How do you solve and write the following in interval notation: #-3<3-2x<= 11#?

2 Answers
Jul 18, 2017

Answer:

See a solution process below:

Explanation:

First, subtract #color(red)(3)# from each segment of the system of inequalities to isolate the #x# term while keeping the system balanced:

#-color(red)(3) - 3 < -color(red)(3) + 3 - 2x <= -color(red)(3) + 11#

#-6 < 0 - 2x <= 8#

#-6 < -2x <= 8#

Next, divide each segment by #color(blue)(-2)# to solve for #x# while keeping the system balanced.
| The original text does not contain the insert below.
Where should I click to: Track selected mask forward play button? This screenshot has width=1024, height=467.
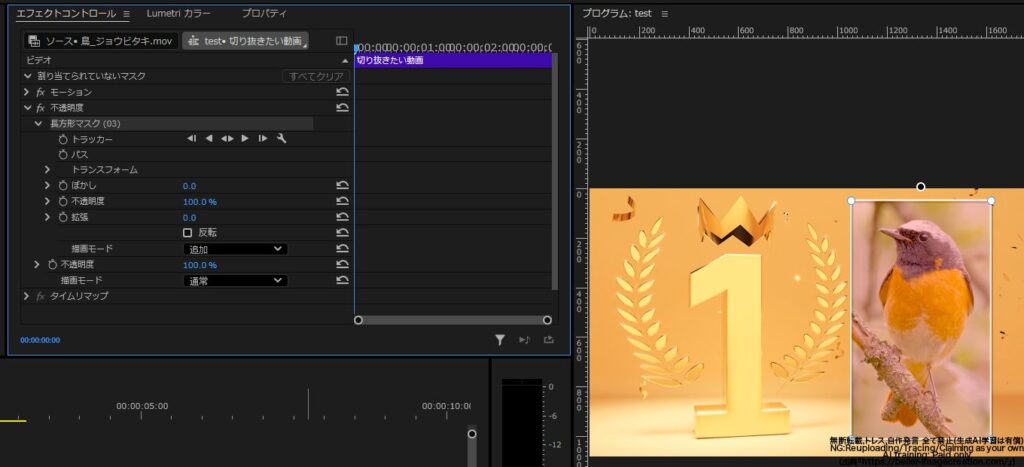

However, because we are multiplying or dividing inequalities by a negative number we need to reverse the inequality operators:

#(-6)/color(blue)(-2) color(red)(>) (-2x)/color(blue)(-2) color(red)(>=) 8/color(blue)(-2)#

#3 color(red)(>) (color(red)(cancel(color(black)(-2)))x)/cancel(color(blue)(-2)) color(red)(>=) -4#

#3 color(red)(>) x color(red)(>=) -4#

Or

#x >= -4# and #x < 3#

Or, in interval notation:

#[-4, 3)#

Jul 18, 2017

Answer:

#[-4, 3)#

Explanation:

First we solve the inequality, then we put it into the notation we’d like.
−3 < 3 − 2x ≤ 11 Subtract the 3, divide by the -2 ( reverses the direction of the inequality)
#(-3 – 3)/(-2) > x >= (11 – 3)/(-2)#

# 3 > x >= -4#

CHECK!: #−3 < 3 − 2x ≤ 11# ; #−3 < 3 − 2(2) ≤ 11# ; #−3 < 3 − 4 ≤ 11#

#−3 < − 1 ≤ 11# CORRECT!

In interval notation our result is written with an open bracket on the left, and a closed bracket on the right.
# (3, -4]#, or in increasing numberline order, #[-4, 3)#